With the building sign series, the artist intervenes in current political discussions about the increasing commercialization and gentrification of cities and demands the radical redesign of urban space towards inclusive, solidary, collective, and anti-discriminatory practices. At the same time, the series bears testament to the sensual ideas of the artist, who proposes to regard architecture not as a foreign body, but rather as an extension of the human body, as a holistic experience that integrates social and ecological questions, as well as a place that enables relations and encounters, and only creates its form and structure as a result. In this series, as with her other works, Dorothea Nold never loses herself in pure aesthetic considerations and realizations.
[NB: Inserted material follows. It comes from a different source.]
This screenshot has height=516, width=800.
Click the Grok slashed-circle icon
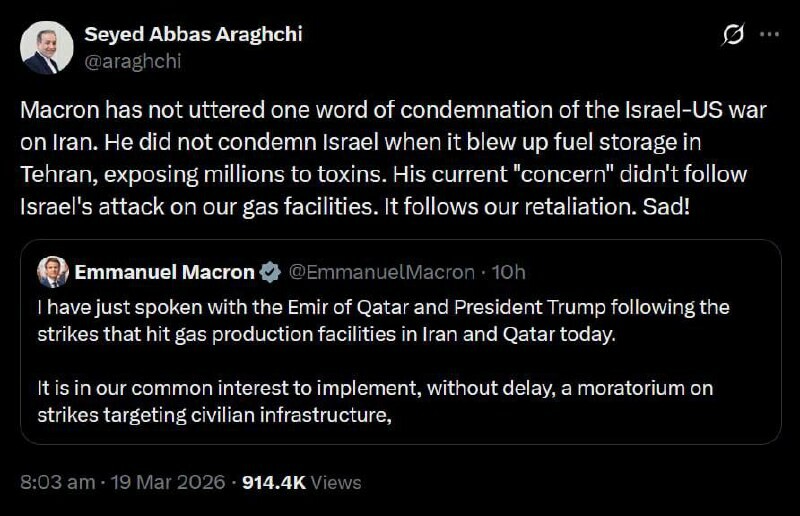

Instead, she makes reference to her surrounding environment and the respective socio-political contexts that she has observed, experienced, and reflected upon accordingly—not only in places where she has temporarily resided in recent years like Paris, Xi’an, Kabul, Istanbul, and Berlin, but also on her trips and short-term stays in Mali, Senegal, Iran, Mongolia, China, as well as numerous other locations. In each case, the artist finds a particular material, conceptual, and aesthetic form and artistic translation primarily for the ambivalence of contradictory experiences and observations. When selecting specific materialities and forms for her work, Dorothea Nold is guided by questions about attributions from the outside and one’s own positioning within it, as well as, in principle, about the functioning of interpersonal relationships and encounters in different spaces and contexts. On the other hand, the attentive movement and observation of/in the surrounding environment—the materialities, architectures, nature, patterns and structures—leads to these opening up from the material.
At first glance, it is often rough, brittle materials that she uses for her sculptural works, such as those that can be found above all in urban space: concrete, metal and wood (remnants), but also controlled, man-made greenery (as in the work Grundkreisrund (2009)). In their aesthetics, her ceramics work against the fragility of the materials: like the most recent aluminum sculptures, they, too, establish a reference to the urban and evoke the built environment, which combines with the organic, and open up a vision for a future urbanity. The found architectures, structures, and patterns are spun into absurdity. Nevertheless, moments of real possibilities of the how and where of future living and (communal) living together consistently flare up here.
The installation entwoder (2013) arose from the difficult sensation of integrating oneself into a foreign city, which should become a place where you live and work, making it your own and becoming a part of it. In an artist talk given on the occasion of her solo exhibition by the same name at alpha nova & galerie futura, Dorothea Nold describes her experience of always being assigned a clear position in (social) structures, which, despite effort, she was barely able to change and that functioned like an invisible wall, like a barrier, which she continually comes up against again and again. The feeling of powerlessness to transcend the self- or externally imposed barriers can induce feelings of sadness, despair, and anger. However, barriers are never stable, but always something created, something imagined, which certainly can be shifted or even dismantled.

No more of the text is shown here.